- Born: 23 April 1910 Jagudan, British India
- Died: 12 March 1989 (aged 78) Ahmedabad, Gujarat, India
- Occupations: Stage actor, director, manager, playwright
- Father: Manilal

= Pransukh Nayak =

Indian theatre actor, director, manager and playwright (1910–1989)

Pransukh Manilal Nayak (23 April 1910 – 12 March 1989) was an Indian Gujarati theatre actor, director, manager, and playwright from Gujarat, India. Born into a family of traditional theatre actors, he joined theatre troupes at a young age and rose to fame for his comic roles and female impersonations. His performances as a woman from Banaras in Kumali Kali and as Jivram Bhatt in Mithyabhiman were acclaimed. During his long career, he worked with many theatre companies and gave 22,455 performances, earning a listing in the 1989 Guinness Book of Records.

== Early life ==
Pransukh Nayak was born on 23 April 1910 in a village called Jagudan, which is now in Mehsana district, Gujarat, to a family of traditional Bhavai actors. His father Manilal Mulchand was a popular Bhavai actor and the people of nearby villages flocked to see his performances in veshas (acts) of Ramapir and Chhelbatau. Pransukh had participated in one performance when he was around seven or eight years old. He studied two levels in a Gujarati school.

== Career ==
Nayak was inspired by a performance by female impersonator Jaishankar Sundari to join a Bhavai troupe at the age of nine. He joined Deshi Natak Samaj (Note: Natak Samaj and Natak Mandali can be translated as 'drama society' and 'theatre group' (lit. 'circle').) in Surat, where he played female impersonator roles. He later worked with Aryaniti Natak Samaj—owned by Motiram Nandwana—and Vidyavinod Natak Samaj owned by Pyarelal Viththalrao Mehta. He later joined Mumbai Gujarati Natak Mandali, where he was trained under Surajram Nayak, Jaishankar Sundari and Bapulal Nayak. In Mumbai, he appeared in a supporting female role as Kashi—a woman from Banaras—in Kumali Kali (Delicate Bud, 1926), and later in College Kanya (College Girl, 1925), which brought him fame in the Bombay theatre circuit (now Mumbai) at the age of fifteen.
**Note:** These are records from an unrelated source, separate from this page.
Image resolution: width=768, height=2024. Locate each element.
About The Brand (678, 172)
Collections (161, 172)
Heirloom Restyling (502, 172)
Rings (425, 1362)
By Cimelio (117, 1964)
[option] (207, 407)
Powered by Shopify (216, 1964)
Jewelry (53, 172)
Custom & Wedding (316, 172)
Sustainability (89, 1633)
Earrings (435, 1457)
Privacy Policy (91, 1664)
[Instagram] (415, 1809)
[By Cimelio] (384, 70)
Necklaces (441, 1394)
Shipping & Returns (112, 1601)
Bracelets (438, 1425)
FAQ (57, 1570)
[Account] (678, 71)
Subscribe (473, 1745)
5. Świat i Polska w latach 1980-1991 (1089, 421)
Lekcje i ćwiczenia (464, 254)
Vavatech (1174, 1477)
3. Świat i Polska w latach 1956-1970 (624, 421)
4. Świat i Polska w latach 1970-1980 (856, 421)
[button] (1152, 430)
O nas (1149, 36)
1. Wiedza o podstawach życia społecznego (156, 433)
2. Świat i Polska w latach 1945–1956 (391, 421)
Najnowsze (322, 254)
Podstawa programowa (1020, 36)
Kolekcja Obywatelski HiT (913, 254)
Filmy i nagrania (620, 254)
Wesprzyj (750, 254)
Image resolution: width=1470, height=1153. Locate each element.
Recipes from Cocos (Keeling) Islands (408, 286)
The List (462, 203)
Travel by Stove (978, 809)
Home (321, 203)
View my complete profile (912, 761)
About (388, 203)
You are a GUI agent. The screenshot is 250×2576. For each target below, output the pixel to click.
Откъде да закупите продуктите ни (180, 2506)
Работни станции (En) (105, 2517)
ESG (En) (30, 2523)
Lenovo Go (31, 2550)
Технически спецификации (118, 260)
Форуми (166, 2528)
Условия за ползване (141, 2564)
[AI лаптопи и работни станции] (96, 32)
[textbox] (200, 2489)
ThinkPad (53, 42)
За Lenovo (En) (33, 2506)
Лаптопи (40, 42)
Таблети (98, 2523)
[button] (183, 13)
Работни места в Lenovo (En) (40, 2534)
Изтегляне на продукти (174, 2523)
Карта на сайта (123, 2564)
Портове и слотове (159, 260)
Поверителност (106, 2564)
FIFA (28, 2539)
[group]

He received his nickname Lucknowri Tetar due to his role in Kumali Kali. He later diversified his performances, mostly in comic roles. He also acted in Jugal Jugari (Jugal the Gambler, 1902), Vijya Kalyani, Pavitra Leelavati, Sattano Mad, Uma Devdi, Ramviyog, Veenaveli, Santanona Vanke, Rukshamani Haran, Sati Damayanti and Vijayavijay. He played several comedic duos with Chhagan Romeo.

When Mumbai Gujarati Natak Mandali became defunct, Nayak joined Palitana Bhaktipradarshak Mandali and Prabhat Kalamandal. When these troupes also became defunct, he went to Ahmedabad and joined Natmandal, which was operated by Gujarat Vidhya Sabha. Here he was guided by Rasiklal Parikh, Jaishankar Sundari and Dina Pathak. He received acclaim for his performance as a Brahmin in Rasiklal Parikh's Mena Gurjari (Mena of Gujarat, 1953) and as a comic role of Jivram Bhatt in Dalpatram's Mithyabhiman (False Vanity, 1955). He also briefly worked with Darpana Academy of Performing Arts. He taught theatre at Shreyas Foundation in Ahmedabad for some time. During the last years of his life, Nayak started a theatre troupe called Pran Theatre, which performed educational plays for schoolchildren.

Nayak acted as a royal astrologer in the Gujarati film Bhavni Bhavai. Apart from acting and direction, Nayak wrote eight plays including Balotiyana Balela, Bandh Chheepna Moti, Birbalni Chhatri and Balbhakta Prahalad. His notes on commercial theatre and its history, documentation on Bhavai acts and notes of his experiences are archived in the Theatre Media Centre. His few images are also archived in the Gujarat Lokkala Foundation.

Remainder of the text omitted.